### [Text to read]

>> Start

Zero downtime password rotations
Rebase of #389
Problem
Sometimes passwords leak. Also sometimes security teams want infrastructure teams to rotate passwords. With Postgres, that's impossible currently without taking down the application or using third-party tools like Vault. If one was to change the password today, all new connections will be denied, causing a production incident.
Solution
This PR introduces the ability to use multiple passwords (called secrets) to connect to PgCat while one secret is being deprecated and replaced with the other. Each database <--> user <--> secret triplet gets their own connection pool (before, it was only database <--> user, like PgBouncer).

>> End

### [Dataset extract]
>> Start

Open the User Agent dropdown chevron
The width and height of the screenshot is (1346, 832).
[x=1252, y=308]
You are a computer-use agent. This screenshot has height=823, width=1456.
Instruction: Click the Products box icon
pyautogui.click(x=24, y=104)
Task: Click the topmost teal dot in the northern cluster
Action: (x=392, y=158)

>> End
>> Start

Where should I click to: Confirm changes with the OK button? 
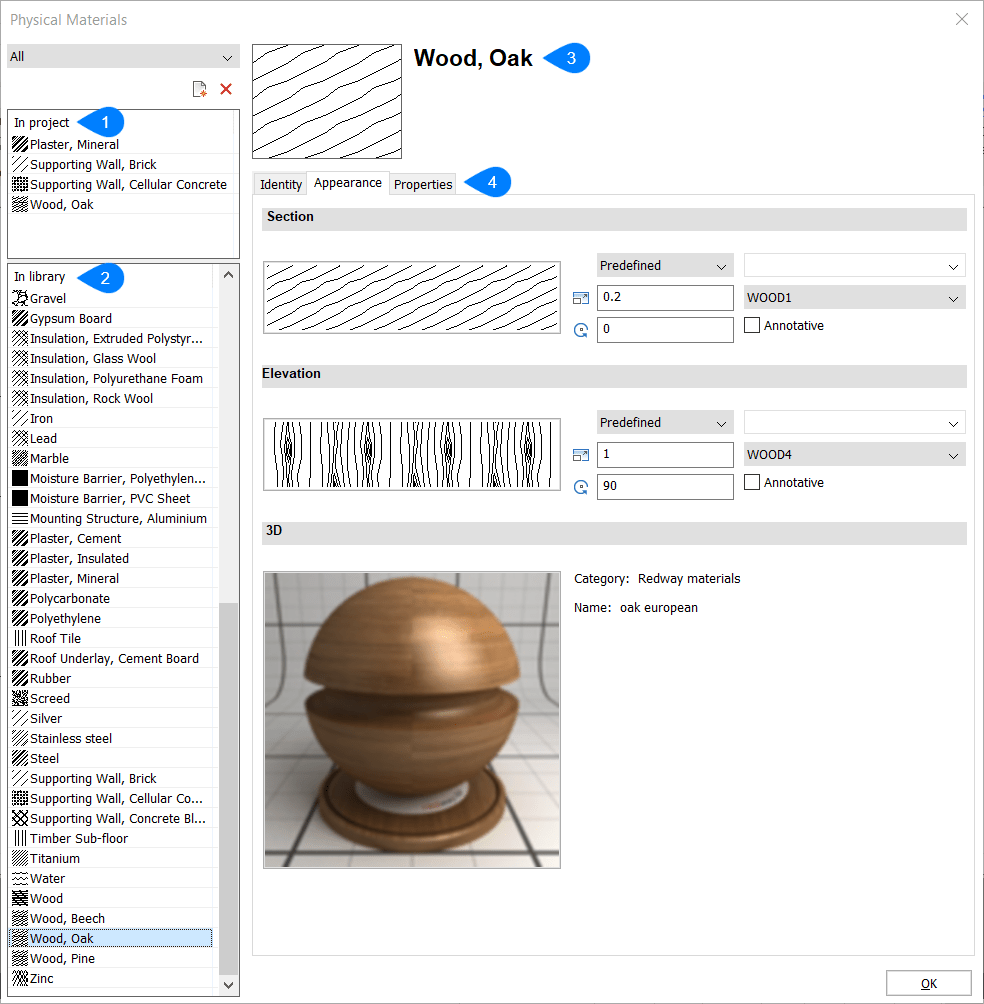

>> End
>> Start

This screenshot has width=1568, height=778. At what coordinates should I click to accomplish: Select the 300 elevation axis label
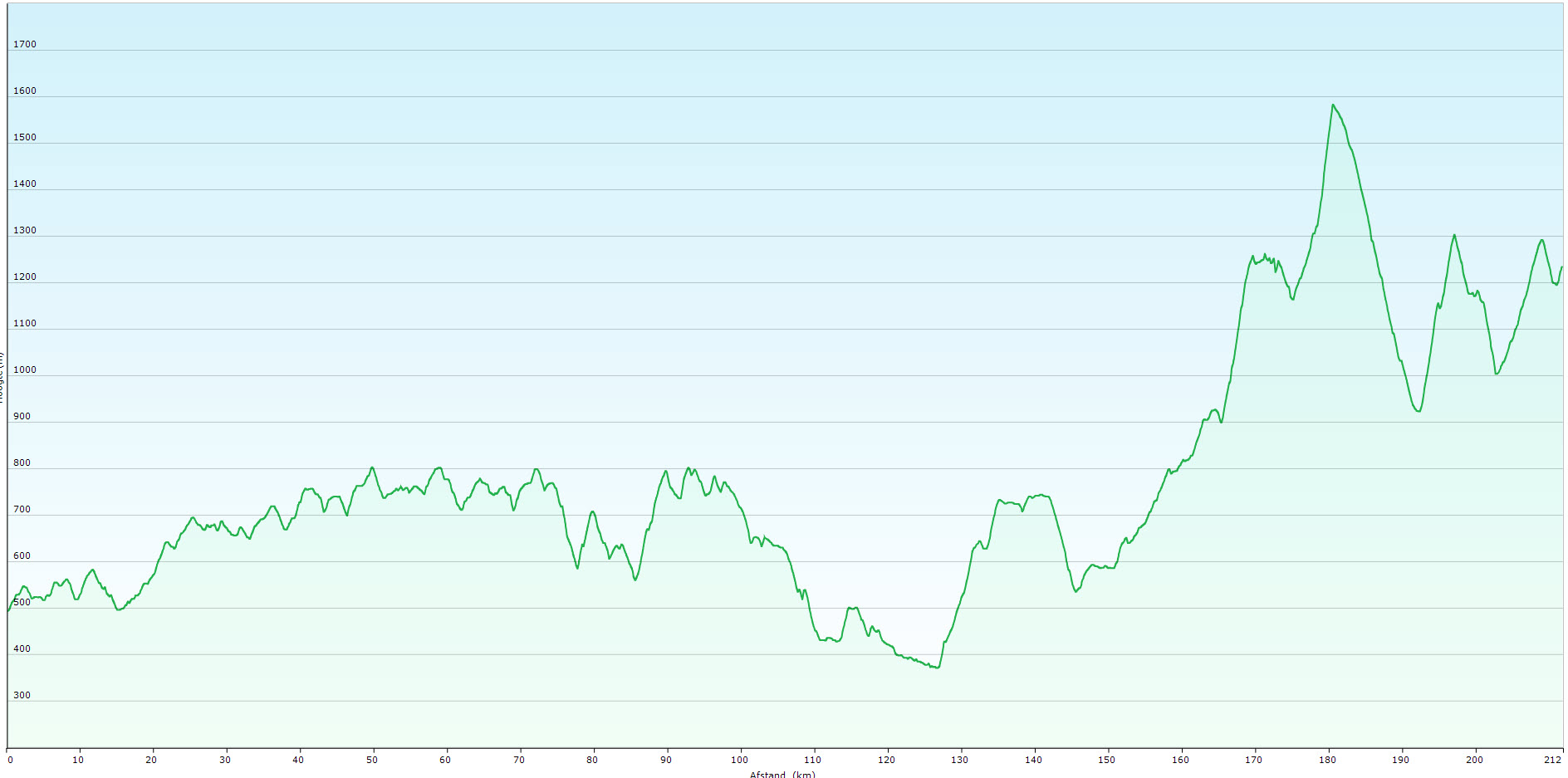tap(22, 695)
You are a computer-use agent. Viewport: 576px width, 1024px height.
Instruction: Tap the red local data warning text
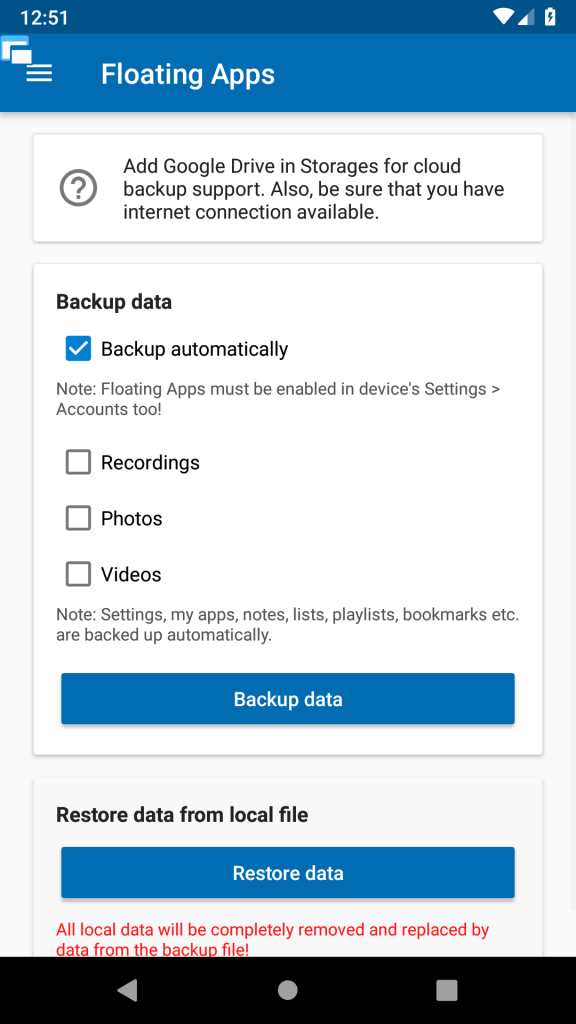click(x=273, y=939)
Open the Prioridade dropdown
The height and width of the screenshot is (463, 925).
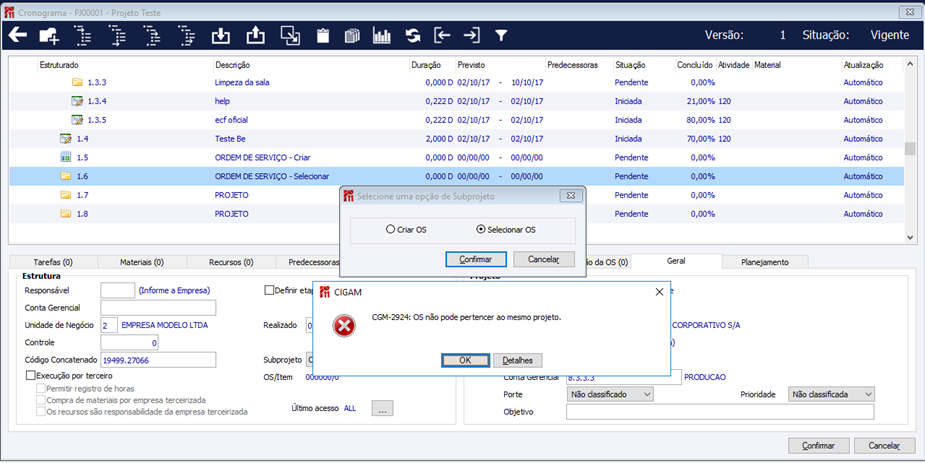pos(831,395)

>> End

### [Problems to solve]
(a) Do the following statements agree with the text on zero downtime password rotations? Answer yes or no for each and quote the words of the text that decide it.
(i) Changing a Postgres password today causes new connections to be denied.
(ii) Before this change, PgCat gave each database and user pair its own connection pool.
(iii) All secrets of a user share one connection pool.
(b) Rewrite the paragraph beginning "Sometimes passwords leak." in the password rotation text as a short bulleted list that keeps its main facts.

### [Final results]
(a)
(i) Yes: "If one was to change the password today, all new connections will be denied, causing a production incident."
(ii) Yes: "before, it was only database <--> user, like PgBouncer"
(iii) No: "Each database <--> user <--> secret triplet gets their own connection pool"

(b)
- Passwords sometimes leak, and security teams sometimes want infrastructure teams to rotate them.
- With Postgres, rotation is currently impossible without taking down the application or using third-party tools like Vault.
- Changing the password today would deny all new connections and cause a production incident.